Writing Device Drivers

VIS_CONSDISPLAY

The VIS_CONSDISPLAY ioctl command displays a rectangle of pixels at a specified location. This display is also referred to as blitting a rectangle. The vis_consdisplay structure contains the information necessary to render a rectangle at the video depth that both the driver and the tem are using. The vis_consdisplay structure is shown in the following code.

struct vis_consdisplay {
      screen_pos_t    row;      /* Row (in pixels) to display data at */
      screen_pos_t    col;      /* Col (in pixels) to display data at */
      screen_size_t   width;    /* Width of data (in pixels) */
      screen_size_t   height;   /* Height of data (in pixels) */
      unsigned char   *data;    /* Address of pixels to display */
      unsigned char   fg_color; /* Foreground color */
      unsigned char   bg_color; /* Background color */
};

To implement the VIS_CONSDISPLAY ioctl command in the console frame buffer driver, follow these general steps:

  1. Copy the vis_consdisplay structure.

  2. Validate the display parameters. Return an error if any of the display parameters is out of range.

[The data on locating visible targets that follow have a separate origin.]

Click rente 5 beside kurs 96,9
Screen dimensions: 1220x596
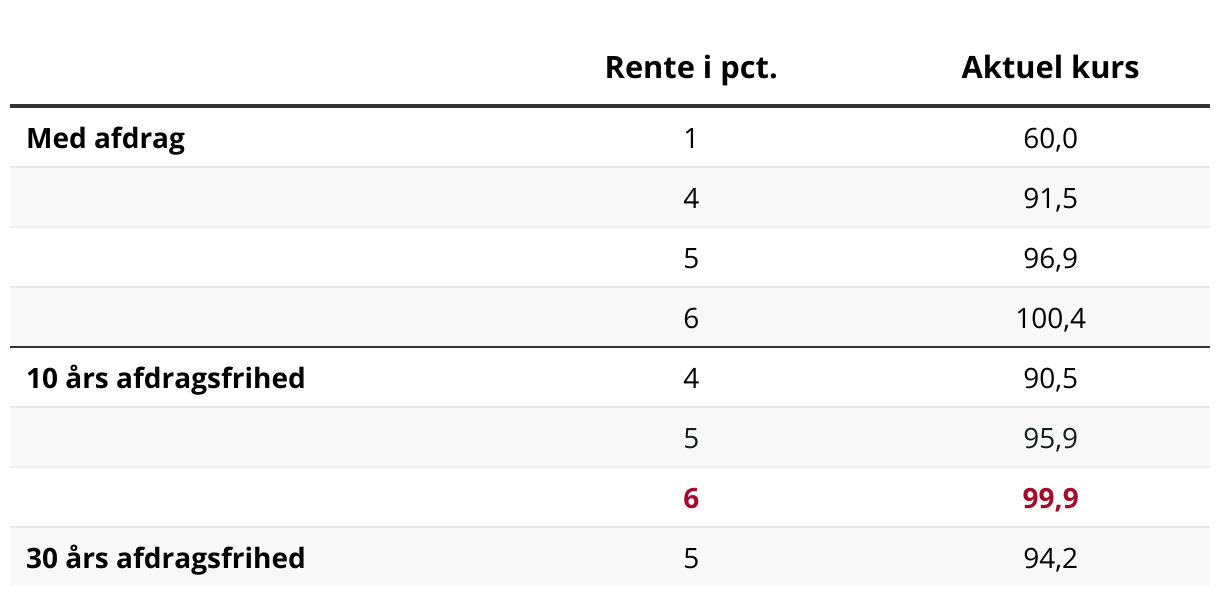point(691,258)
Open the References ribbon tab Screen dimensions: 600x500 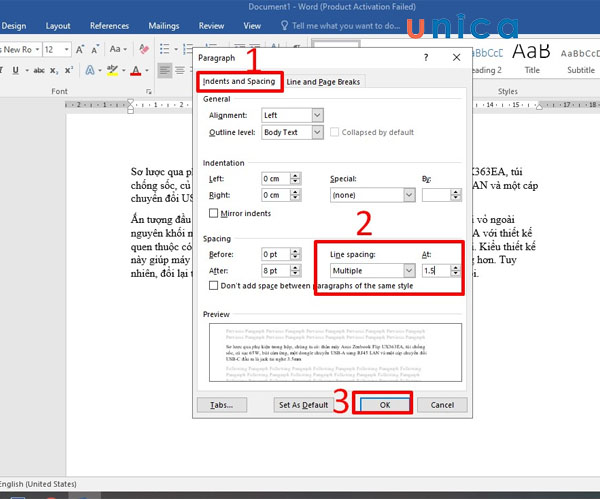(109, 25)
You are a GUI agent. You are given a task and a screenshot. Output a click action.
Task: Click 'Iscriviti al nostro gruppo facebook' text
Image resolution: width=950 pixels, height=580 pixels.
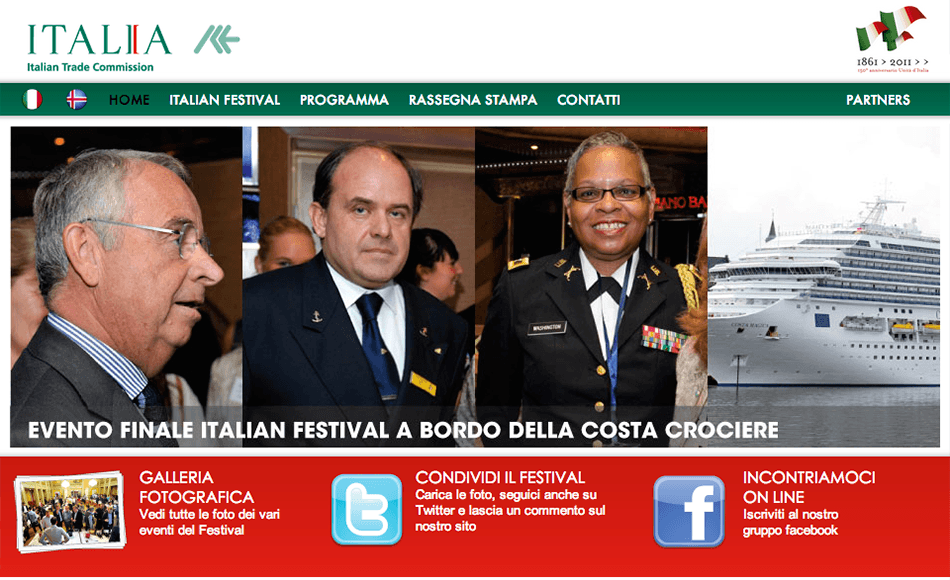[791, 522]
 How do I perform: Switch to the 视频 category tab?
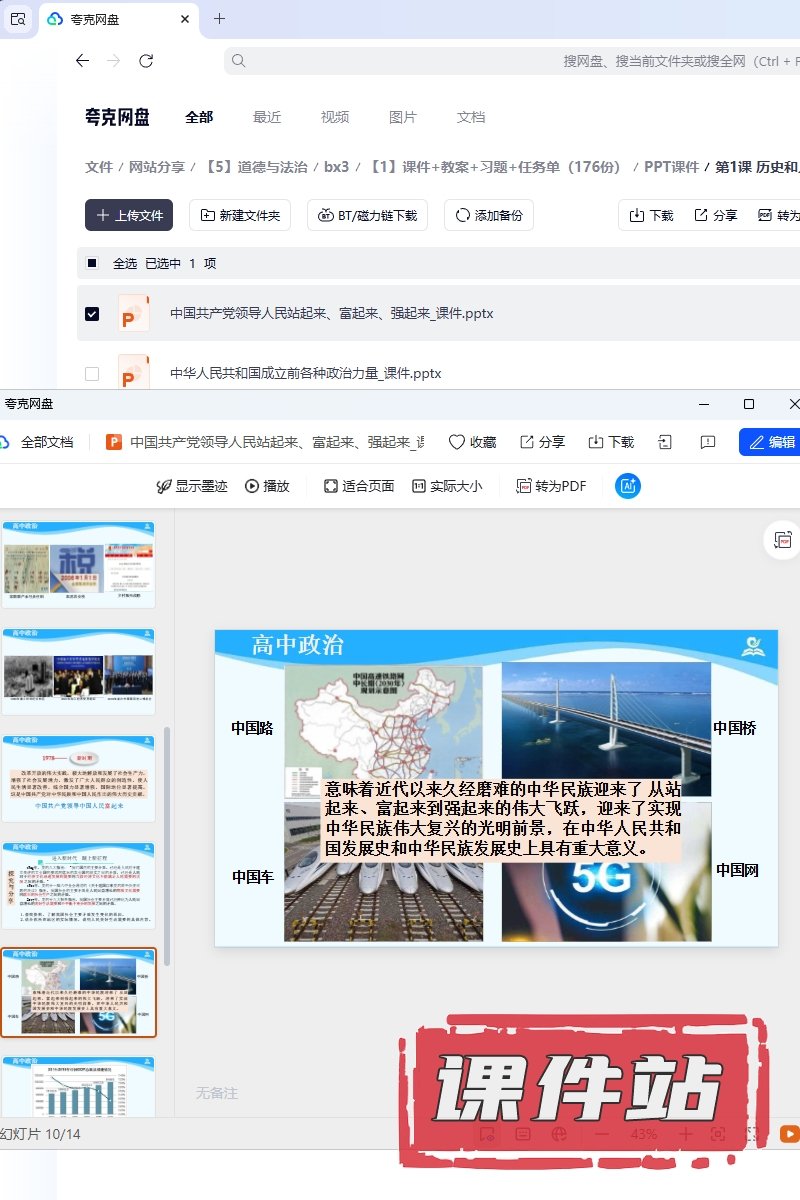335,117
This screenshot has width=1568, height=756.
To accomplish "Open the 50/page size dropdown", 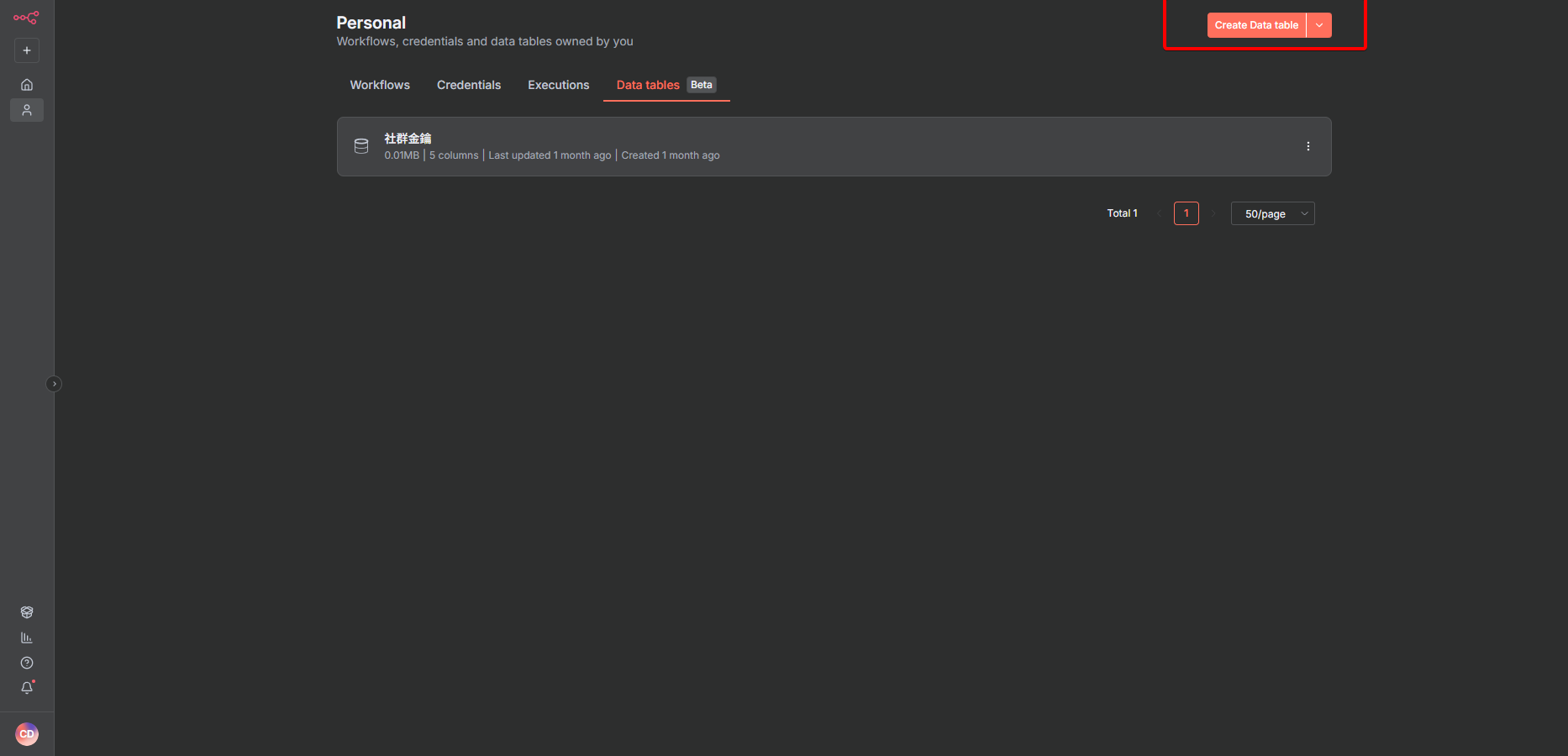I will (x=1272, y=214).
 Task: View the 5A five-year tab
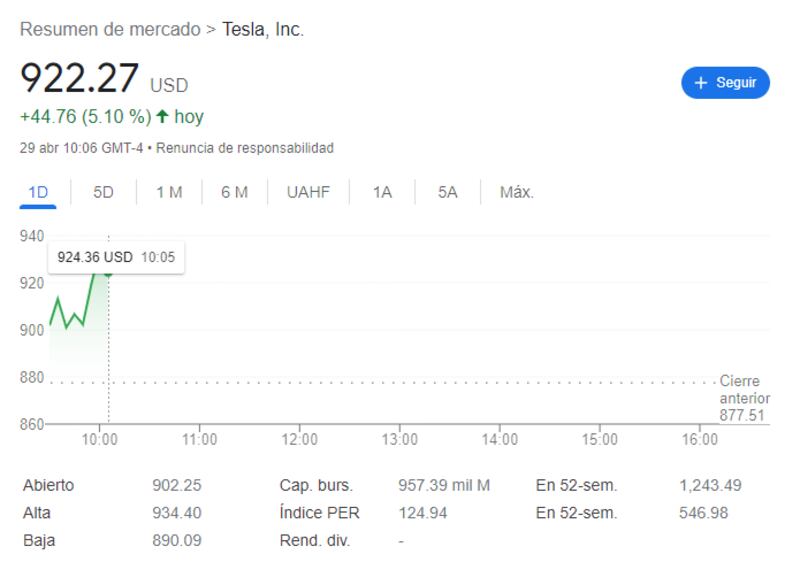[447, 192]
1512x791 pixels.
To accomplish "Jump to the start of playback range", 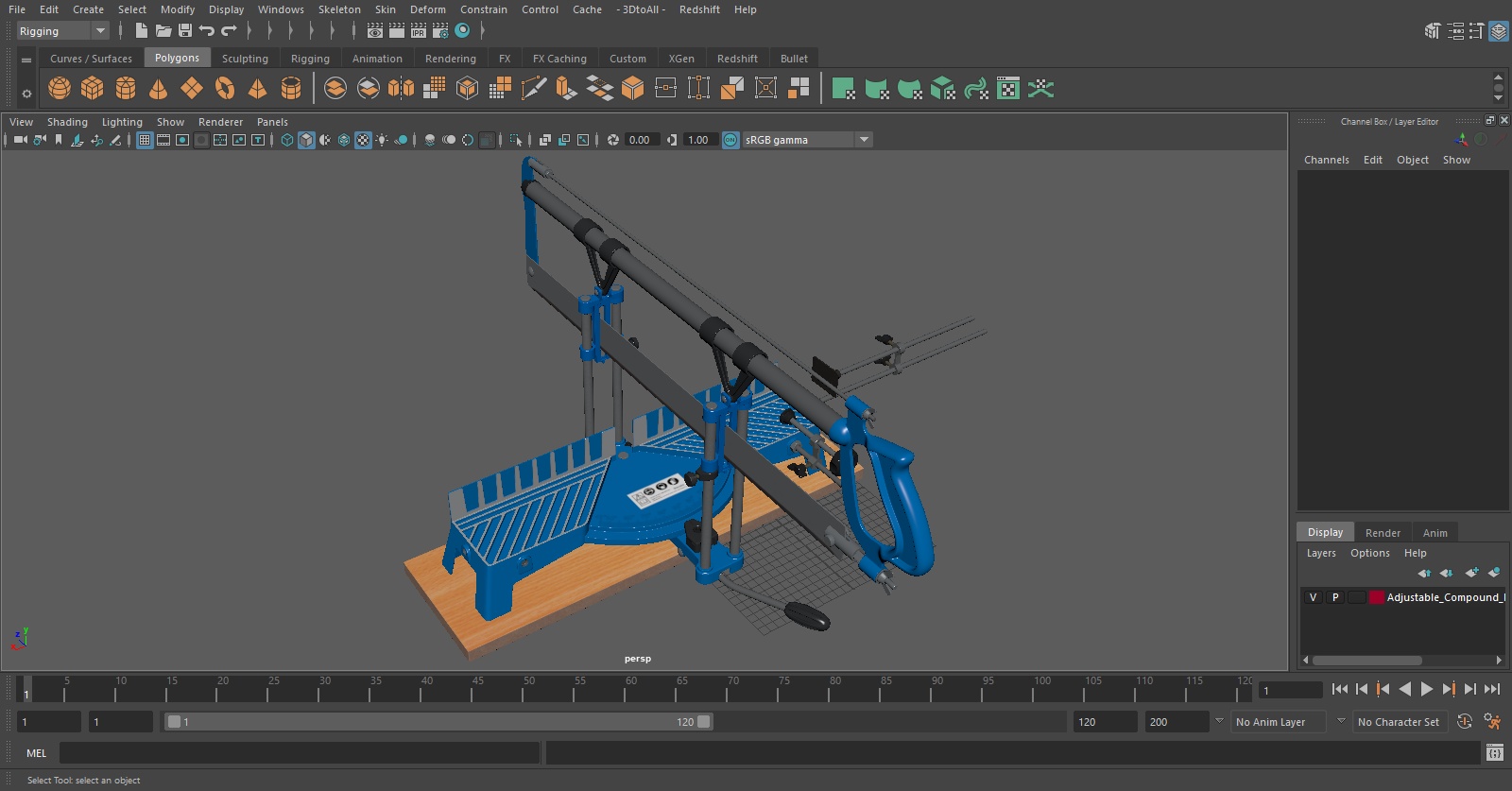I will 1339,689.
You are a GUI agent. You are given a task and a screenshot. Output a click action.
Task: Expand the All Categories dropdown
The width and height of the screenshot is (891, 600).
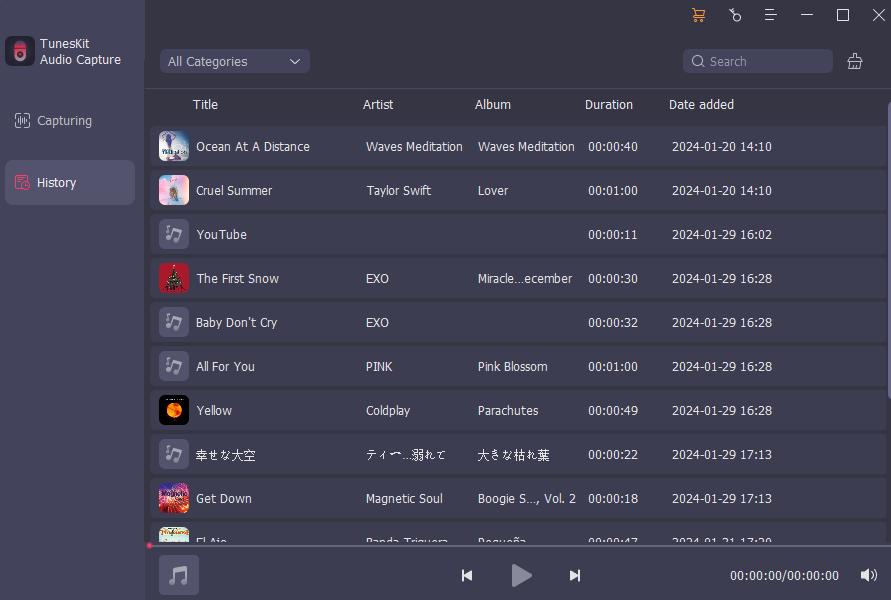point(235,61)
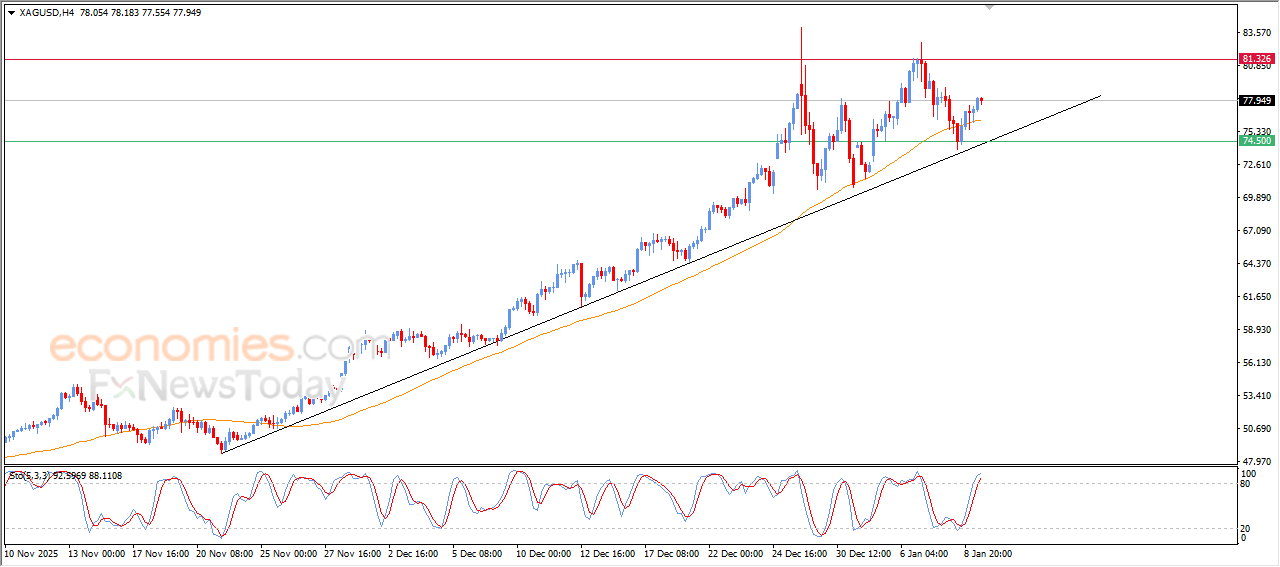Click the stochastic 20 level label
The height and width of the screenshot is (567, 1280).
1246,528
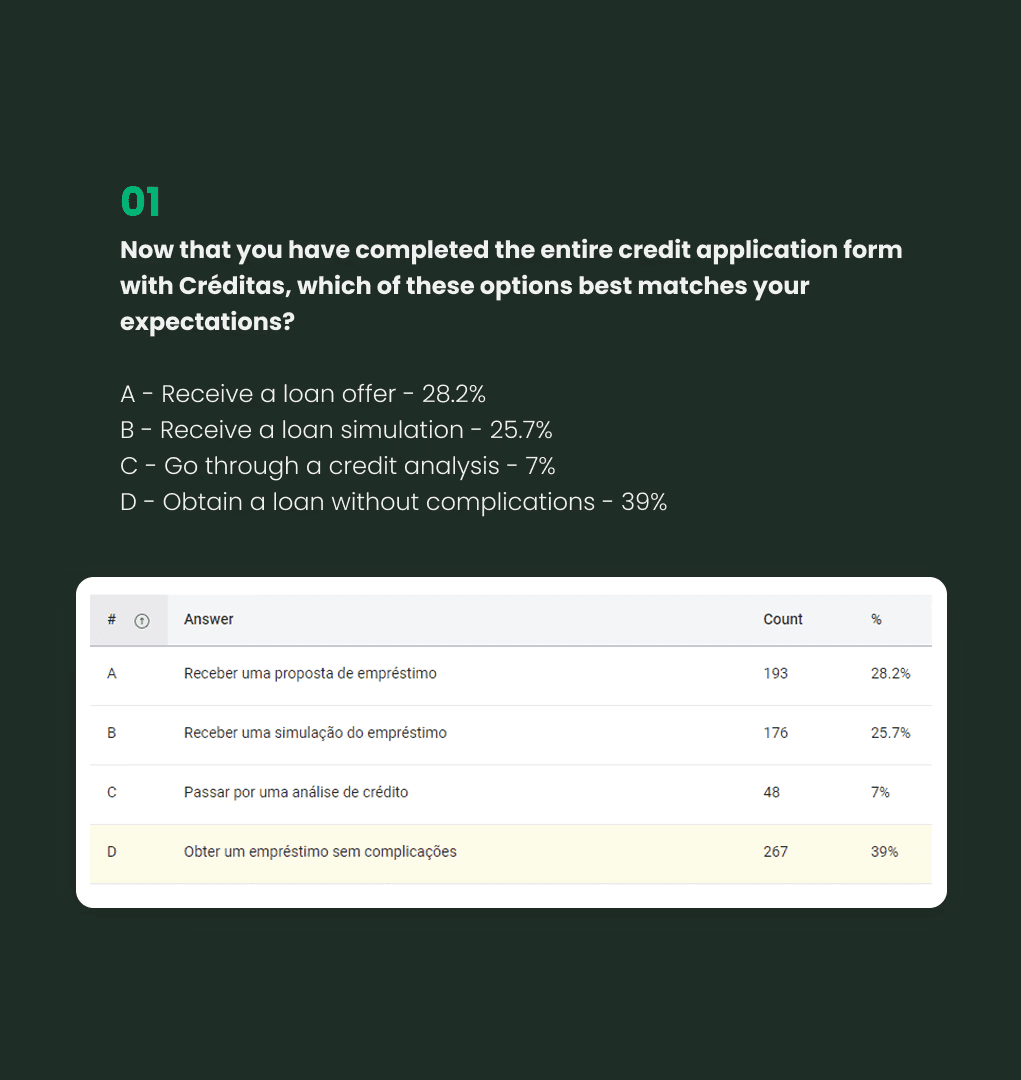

  3. Calculate the size of the rectangle to be blitted into video memory. Validate this size against the size of the blit buffer created during VIS_DEVINIT. Allocate additional memory for the blit buffer if necessary.

  4. Retrieve the blit data. This data has been prepared by the kernel terminal emulator at the agreed upon pixel depth. That depth is the same pixel depth that was conveyed by the tem during VIS_DEVINIT. The pixel depth is updated whenever the device driver changes video modes through callback to the tem. Typical pixel depths are 8-bit color map indexed, and 32-bit TrueColor.

  5. Invalidate any user context so that user applications cannot simultaneously access the frame buffer hardware through user memory mappings. This step is neither allowed nor necessary in polled I/O mode because user applications are not running. Be sure to hold a lock so that users cannot restore the mapping through a page fault until the VIS_CONSDISPLAY ioctl completes.

  6. Establish the driver-specific console rendering context.

  7. If the frame buffer is running in 8-bit color indexed mode, restore the kernel console color map that the tem set up through a previous VIS_PUTCMAP ioctl. A lazy color map loading scheme is recommended to optimize performance. In a lazy scheme, the console frame buffer only restores colors it has actually used since the VIS_DEVINIT ioctl was issued.

  8. Display the data passed from the tem at the pixel coordinates sent by the tem. You might need to transform the RGB pixel data byte order.